HHS Announces $95 Million to Improve the Health of Minorities
HHS Secretary Mike Leavitt today announced $95 million in grants to develop a new program that will reduce the number of cancer deaths in minority and poor populations.
“Our commitment to closing the health care gap among racial and ethnic minorities is unwavering,” Secretary Leavitt said. “We will continue to support community-based approaches to help racial and ethnic minority populations experience the benefits of modern medicine.”
This new initiative, called the Community Networks Program (CNP), was developed by HHS’ National Cancer Institute (NCI), part of the National Institutes of Health. Its aim is to reduce cancer disparities through community participation in education, research and training. Up to 25 grantees will develop programs to increase the use of cancer interventions in underserved communities. Interventions will include proven approaches including smoking cessation, increasing healthy eating and physical activity, and early detection and treatment of breast, cervical and colorectal cancers.
Programs will be designed to reach communities and populations experiencing a disproportionate share of the cancer burden, and will address African Americans, American Indians/Alaska Natives, Hawaiian Natives and other Pacific Islanders, Asians, Hispanics/Latinos, and rural underserved populations.
Each CNP will put together an advisory group that will serve as the “voice of the community.” These advisory groups will work with local community members to gather information and then deliver back results. A steering committee of community-based leaders, researchers, clinicians and public health professionals will provide additional support.

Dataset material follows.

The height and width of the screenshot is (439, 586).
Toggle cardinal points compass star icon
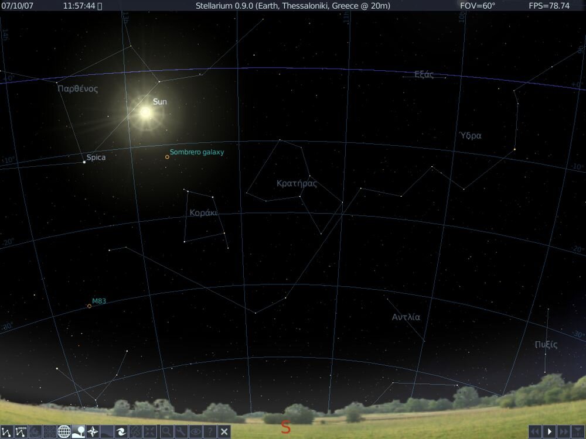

To sustain successful efforts in their communities, CNP grantees also will work closely with policymakers and non-governmental funding sources. Together, CNP grantees and NCI will train investigators, identify potential research opportunities, and work to ensure that best practice models are widely disseminated.
“Community-based approaches continue to be a successful way to providing access and hope to those most in need,” Secretary Leavitt said. “The CNP is a good model that will allow the communities to provide results to the community it serves.”
Reducing and eliminating cancer disparities continue to be a major commitment for HHS, the research community, health care providers and policymakers. In recent years, the cancer research community has looked to learn more about why members of some population groups experience higher cancer incidence and mortality rates than others.
“Given the progress we have made through cancer research and the promise of emerging technology, I believe we are on course to eliminating suffering and death due to cancer,” said NCI Director Andrew C. von Eschenbach, M.D. “But we must be certain that we do this for all who are in need. The Community Networks Program will play an important role in defining the most effective way of accomplishing both goals.”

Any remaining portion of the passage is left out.